Western Digital announced Tuesday that it will receive a $900 million (currently about 6.075 billion yuan) investment led by Apollo Global Management to secure financial support during a difficult period when the storage industry may face further consolidation, Beijing time. The move comes after Western Digital shares fell more than 6 per cent in after-hours trading on Tuesday amid a disappointing revenue outlook.

According to the announcement on Tuesday, Apollo's funds will buy Western Digital's convertible preferred shares, while Reed Rayman, an Apollo partner, will get a seat on Western Digital's board. Hedge fund Elliott Investment Management is also involved in the investment.

Sources said Tuesday's investment was a harbinger of a merger between Western Digital and Japan's Kioxia. The merger and acquisition negotiations are still actively under way. Western Digital's hard drive business is expected to remain independent, but details are still likely to change.

According to previous reports, the parties have finalized a general transaction structure, Western Digital will spin off the flash business and merge with armor to form a listed company in the United States. Western Digital declined to comment on the deal negotiations.

David Goeckeler, Western Digital chief executive, said Apollo and Elliott would help Western Digital with the next phase of its strategic review. "We look forward to working together to advance the goal of creating value and bring the best possible strategic outcome to our shareholders," he said in the announcement. "

Lehman at Apollo said Western Digital was "an iconic American company critical to the global digital infrastructure".

Last June, Western Digital announced that it would review the company's possible strategic options after talking to activist investor Elliott.

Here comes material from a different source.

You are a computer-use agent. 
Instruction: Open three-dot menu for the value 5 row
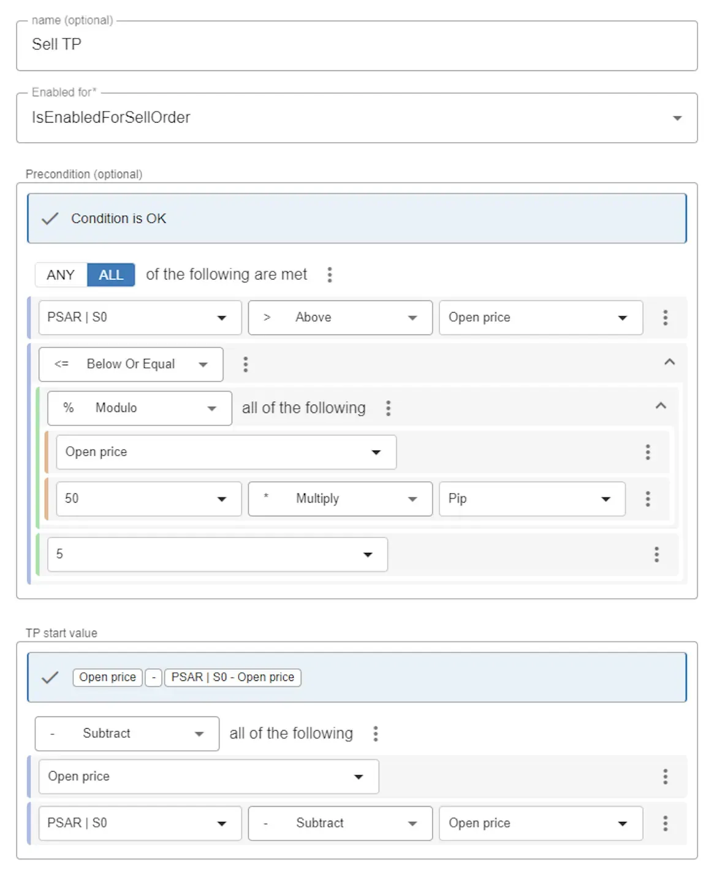pos(656,555)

Jesse Cohn, managing partner of Elliott, and Jason Genrich, senior investment manager, said they were "encouraged by the progress Western Digital has made in terms of its strategic review".

Western Digital is grappling with an oversupply in the industry and the consequent decline in profits and revenue as consumers buy fewer smartphones and computers. In the past, during the downward period of such an industry, companies would seek survival through mergers and acquisitions to expand the scale of operation. So far, there are only a handful of manufacturers in the field of flash memory and computer storage after several rounds of mergers and acquisitions.

Currently, Samsung, as one of the world's largest electronics and semiconductor manufacturers, is in a dominant position in this market.

Western Digital expects revenue to be as low as $2.6 billion (currently about 17.55 billion yuan), below the average analyst estimate of $3.1 billion in Bloomberg statistics. Western Digital shares fell more than 6 per cent in after-hours trading on Tuesday after the news. Western Digital shares are up 39 per cent so far this year.